Success! (Nothing to be done)

 Symbol >>= k

There is no L-rule for this case! Let us capture this usage pattern in a new constructor

 SymbolBind k ≡ Symbol >>= k

Observe that

 k :: s -> Parser0 s a

Therefore, we have that

 SymbolBind :: (s -> Parser0 s a) -> Parser0 s a

We obtain Parser1 from the definition of Parser0, where SymbolBind gets introduced and (:>>=) gets removed

 data Parser1 s a where
     SymbolBind ::  (s -> Parser1 s a) -> Parser1 s a
     Fail       ::  Parser1 s a
     Choice     ::  Parser1 s a -> Parser1 s a -> Parser1 s a
     Return     ::  a -> Parser1 s a

Observe that there is no (:>>=)

What about the run function?

run1 :: Parser1 s a -> Semantics s a
run1 Fail                _ = []
run1 (Choice p q)       ss = run1 p ss ++ run1 q ss
run1 (Return x)         ss = [(x,ss)]
run1 (SymbolBind k)     ss = ?

It is mainly as before, but the intermediate results generated by (:>>=) are not there.

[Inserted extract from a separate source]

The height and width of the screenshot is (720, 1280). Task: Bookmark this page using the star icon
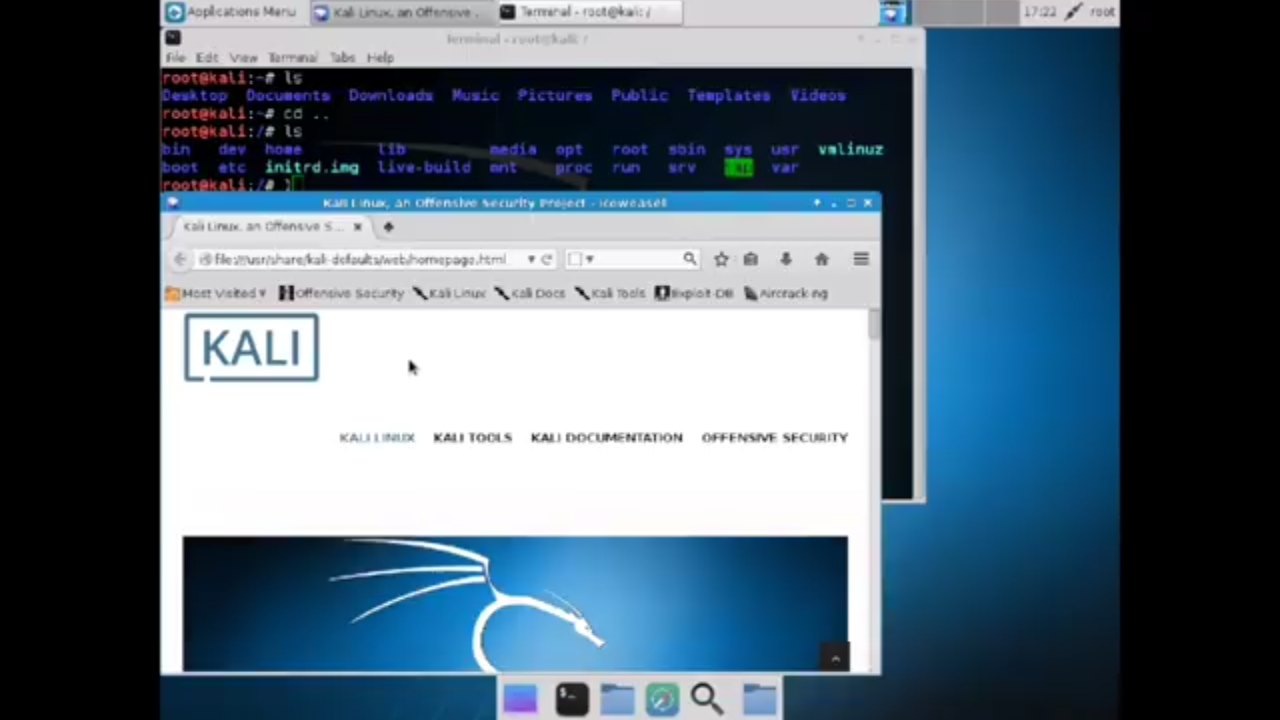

In the definition of run1, the new interesting case is

run1 (SymbolBind k) ss = ?

We are going to derive it by using the reference semantics.

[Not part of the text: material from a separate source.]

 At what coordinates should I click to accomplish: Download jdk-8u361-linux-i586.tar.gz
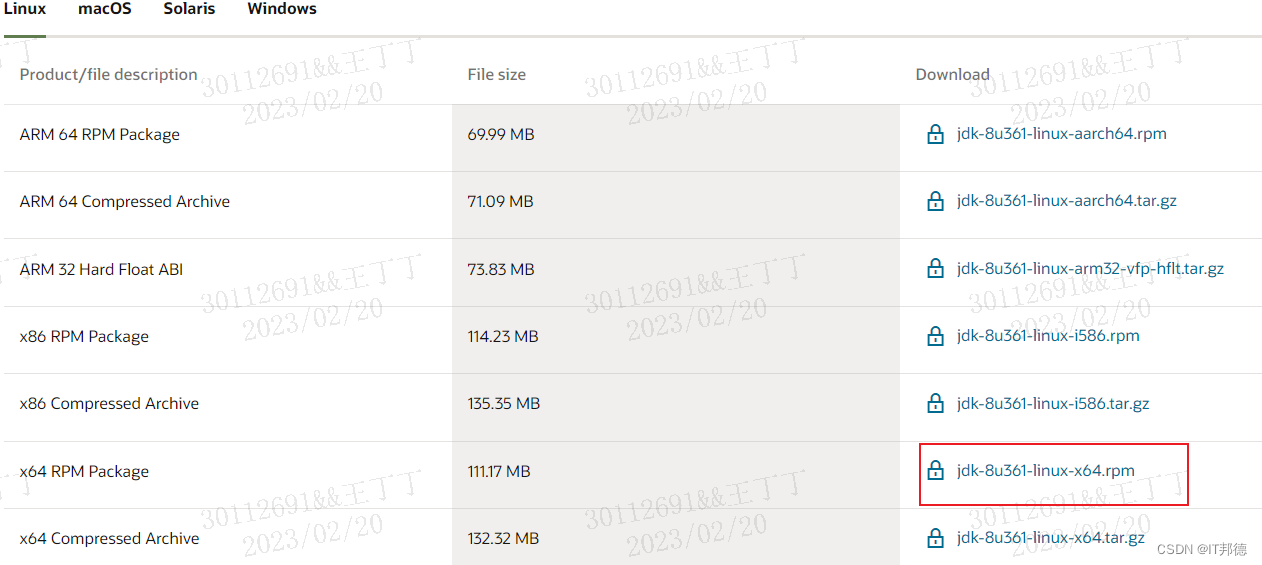pos(1053,404)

We know, by the definition of SymbolBind, that

[| SymbolBind k |] = [| symbol >>= k |]

By the reference semantics of (>>=), we have that

[| symbol >>= k |] ss = {| (b, s_k) | (a, ss_p)  <- [| symbol |] ss
                                    , (b, ss_k)  <- [| k a |] ss_p
                        |}

So, we have two cases:

[| symbol >>= k |] [] = {| (b, s_k) | (a, ss_p)  <- [| symbol |] []
                                    , (b, ss_k)  <- [| k a |] ss_p
                        |}

By the reference semantics of symbol, we have

[| symbol >>= k |] [] = {| (b, ss_k) | (a, ss_p)  <- {| |}
                                     , (b, ss_k)  <- [| k a |] ss_p
                        |}

By multi-set comprehension, we conclude that

[| symbol >>= k |] [] = {| |}

On the other hand, we have the following equation

[| symbol >>= k |] (s:ss) = {| (b, s_k) | (a, ss_p)  <- [| symbol |] (s:ss)
                                        , (b, ss_k)  <- [| k a |] ss_p
                            |}

By applying the reference semantics of symbol, we have that

[| symbol >>= k |] (s:ss) = {| (b, s_k) | (a, ss_p)  <- {| (s, ss) |}
                                        , (b, ss_k)  <- [| k a |] ss_p
                            |}

By multi-set comprehension, we conclude that

[| symbol >>= k |] (s:ss) = {| (b, ss_k) | (b, ss_k)  <- [| k s |] ss |}

which, by multi-set comprehension, is equivalent to

[| symbol >>= k |] (s:ss) = [| k s |] ss

To summarize, we obtain

[| symbol >>= k |] []     = {| |}
[| symbol >>= k |] (s:ss) = [| k s |] ss

Therefore, we conclude that

run1 (SymbolBind k) []     = []
run1 (SymbolBind k) (s:ss) = run1 (k s) ss

Constructors and combinators? (the non-proper morphisms are mainly as before)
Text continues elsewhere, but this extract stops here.